Debaixo do carro, tudo que Ella pôde ver foi corpo por corpo caindo no chão, alguns decapitados, outros com buracos no peito, mas todos mortos brutalmente.
Nem mesmo aqueles armados com espadas foram páreos para Tristan. No entanto, dois deles conseguiram o pegar de surpresa.
Um deles decepou seu braço, mas Tristan rapidamente o matou, enfincando sua katana em sua garganta. O outro, estava prestes a decapitá-lo.
Bang!
Um preciso tiro explodiu a cabeça do inimigo.
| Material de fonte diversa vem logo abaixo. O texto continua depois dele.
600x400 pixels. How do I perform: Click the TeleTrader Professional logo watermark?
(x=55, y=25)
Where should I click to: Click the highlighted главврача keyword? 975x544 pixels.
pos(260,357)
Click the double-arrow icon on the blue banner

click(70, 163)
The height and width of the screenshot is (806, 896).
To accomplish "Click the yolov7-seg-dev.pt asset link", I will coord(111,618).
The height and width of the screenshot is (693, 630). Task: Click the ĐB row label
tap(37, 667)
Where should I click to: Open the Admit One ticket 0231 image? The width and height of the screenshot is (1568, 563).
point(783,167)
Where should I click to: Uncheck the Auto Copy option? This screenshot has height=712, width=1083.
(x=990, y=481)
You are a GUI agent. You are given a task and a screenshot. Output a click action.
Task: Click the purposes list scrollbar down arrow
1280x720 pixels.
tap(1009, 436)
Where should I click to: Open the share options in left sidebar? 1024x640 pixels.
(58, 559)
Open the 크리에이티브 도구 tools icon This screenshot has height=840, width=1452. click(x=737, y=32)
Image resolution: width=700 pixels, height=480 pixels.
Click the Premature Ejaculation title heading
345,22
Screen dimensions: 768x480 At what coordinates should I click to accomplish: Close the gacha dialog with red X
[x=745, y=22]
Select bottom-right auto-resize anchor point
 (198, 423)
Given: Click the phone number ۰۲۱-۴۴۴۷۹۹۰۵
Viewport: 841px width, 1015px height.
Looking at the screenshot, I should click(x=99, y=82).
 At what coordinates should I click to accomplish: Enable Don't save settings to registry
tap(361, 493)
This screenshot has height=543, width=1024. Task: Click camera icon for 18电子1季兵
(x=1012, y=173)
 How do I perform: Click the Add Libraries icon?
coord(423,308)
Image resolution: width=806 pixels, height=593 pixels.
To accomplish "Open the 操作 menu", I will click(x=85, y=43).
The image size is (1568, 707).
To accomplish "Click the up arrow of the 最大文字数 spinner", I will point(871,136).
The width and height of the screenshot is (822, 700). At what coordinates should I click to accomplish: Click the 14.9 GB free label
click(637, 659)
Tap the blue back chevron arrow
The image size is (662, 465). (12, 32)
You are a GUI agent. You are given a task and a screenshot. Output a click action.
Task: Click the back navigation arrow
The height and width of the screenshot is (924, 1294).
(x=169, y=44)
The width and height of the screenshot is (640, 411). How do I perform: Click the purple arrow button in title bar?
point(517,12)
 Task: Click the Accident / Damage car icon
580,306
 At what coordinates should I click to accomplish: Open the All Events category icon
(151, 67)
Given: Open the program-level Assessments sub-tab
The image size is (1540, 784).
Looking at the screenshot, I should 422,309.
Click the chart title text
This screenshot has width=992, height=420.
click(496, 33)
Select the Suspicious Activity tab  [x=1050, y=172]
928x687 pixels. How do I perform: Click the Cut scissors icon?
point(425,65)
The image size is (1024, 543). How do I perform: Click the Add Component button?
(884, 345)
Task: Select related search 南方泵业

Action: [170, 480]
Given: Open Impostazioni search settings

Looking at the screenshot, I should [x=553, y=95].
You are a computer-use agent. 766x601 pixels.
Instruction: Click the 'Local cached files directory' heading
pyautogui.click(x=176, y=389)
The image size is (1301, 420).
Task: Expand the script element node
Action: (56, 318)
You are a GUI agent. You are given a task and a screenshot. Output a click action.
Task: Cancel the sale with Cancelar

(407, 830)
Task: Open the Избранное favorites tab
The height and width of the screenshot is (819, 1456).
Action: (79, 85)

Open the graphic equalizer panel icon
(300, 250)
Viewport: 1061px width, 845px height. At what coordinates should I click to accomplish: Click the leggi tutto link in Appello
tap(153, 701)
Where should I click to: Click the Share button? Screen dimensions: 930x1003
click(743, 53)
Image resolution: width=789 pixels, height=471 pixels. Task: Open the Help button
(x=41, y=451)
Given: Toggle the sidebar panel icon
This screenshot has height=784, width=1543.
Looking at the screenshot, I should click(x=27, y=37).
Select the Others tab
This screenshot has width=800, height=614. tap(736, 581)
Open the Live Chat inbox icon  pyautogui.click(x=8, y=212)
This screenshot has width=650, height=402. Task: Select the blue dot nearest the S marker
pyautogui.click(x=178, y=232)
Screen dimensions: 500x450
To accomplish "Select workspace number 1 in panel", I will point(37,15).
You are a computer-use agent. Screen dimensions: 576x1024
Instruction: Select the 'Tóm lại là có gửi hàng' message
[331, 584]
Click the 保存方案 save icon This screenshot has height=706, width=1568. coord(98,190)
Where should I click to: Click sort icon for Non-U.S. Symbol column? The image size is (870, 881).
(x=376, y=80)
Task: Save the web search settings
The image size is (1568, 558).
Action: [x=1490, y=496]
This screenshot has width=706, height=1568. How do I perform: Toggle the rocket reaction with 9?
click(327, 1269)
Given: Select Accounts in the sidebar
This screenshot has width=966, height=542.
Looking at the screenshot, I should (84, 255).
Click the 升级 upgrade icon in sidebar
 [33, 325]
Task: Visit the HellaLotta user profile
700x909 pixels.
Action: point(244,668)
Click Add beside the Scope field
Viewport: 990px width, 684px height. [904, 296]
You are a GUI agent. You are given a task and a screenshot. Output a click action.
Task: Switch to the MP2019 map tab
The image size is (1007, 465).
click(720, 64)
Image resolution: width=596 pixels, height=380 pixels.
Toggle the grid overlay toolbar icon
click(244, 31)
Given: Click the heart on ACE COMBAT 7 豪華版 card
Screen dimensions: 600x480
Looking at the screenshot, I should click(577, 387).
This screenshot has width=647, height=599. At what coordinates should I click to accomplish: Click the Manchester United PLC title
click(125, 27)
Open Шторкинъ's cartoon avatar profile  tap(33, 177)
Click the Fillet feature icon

Ella, no último instante, conseguiu salvar Tristan.
Quando ele a viu, seus olhos, antes vermelhos, voltaram à cor normal.
— Mas que porra... você é imortal? — exclamou Ella, espantada.
— Eu posso explicar — respondeu Tristan, levantando-se.
Do braço decapitado de Tristan, uma fumaça começou a surgir, e em questão de segundos, o osso se regenerou, seguido pelos músculos, vasos sanguíneos, nervos, tendões, e por fim, a pele.
O espanto estava estampado na feição de Ella; ela nunca havia visto nada igual.
— Como é possível?!
— Ella, isso pode esperar! — gritou Tristan. — O Pé de Pano, eu preciso achar ele! Pra onde ele foi?
— Ele foi para lá. — Ella apontou para o noroeste.
Antes de seguir a direção indicada, Tristan verificou o pescoço de um dos cadáveres. Havia a tatuagem de uma suástica nazista dourada com quatro estrelas brancas de cinco pontas entre os braços da suástica.
— Puracionistas... — murmurou Tristan, sério.
— O que essa tatuagem significa?
— São seguidores da ideologia de Peter Murphy. Basicamente, acreditam que pessoas como nós, que possuem Vontade, são superiores aos humanos comuns, então os caçam e os matam. Esses malditos já exterminaram bilhões de humanos.
— Eu conheço a ideologia do Peter, só não sabia que ainda existiam seguidores hoje em dia.
— Bom, isso não importa. Eles estão nos caçando, mas pelo visto, quem encomendou nossa morte, não contou quem você era. Se soubessem que você é descendente legítima do ídolo deles, lamberiam até seus pés.
— Talvez possamos tirar proveito disso.
Os dois partiram em busca do Pé de Pano, enquanto a curiosidade corroía Ella: como Tristan pôde sobreviver a um tiro na cabeça?
Mesmo com esses contratempos, estavam perto da cabana de Bradley.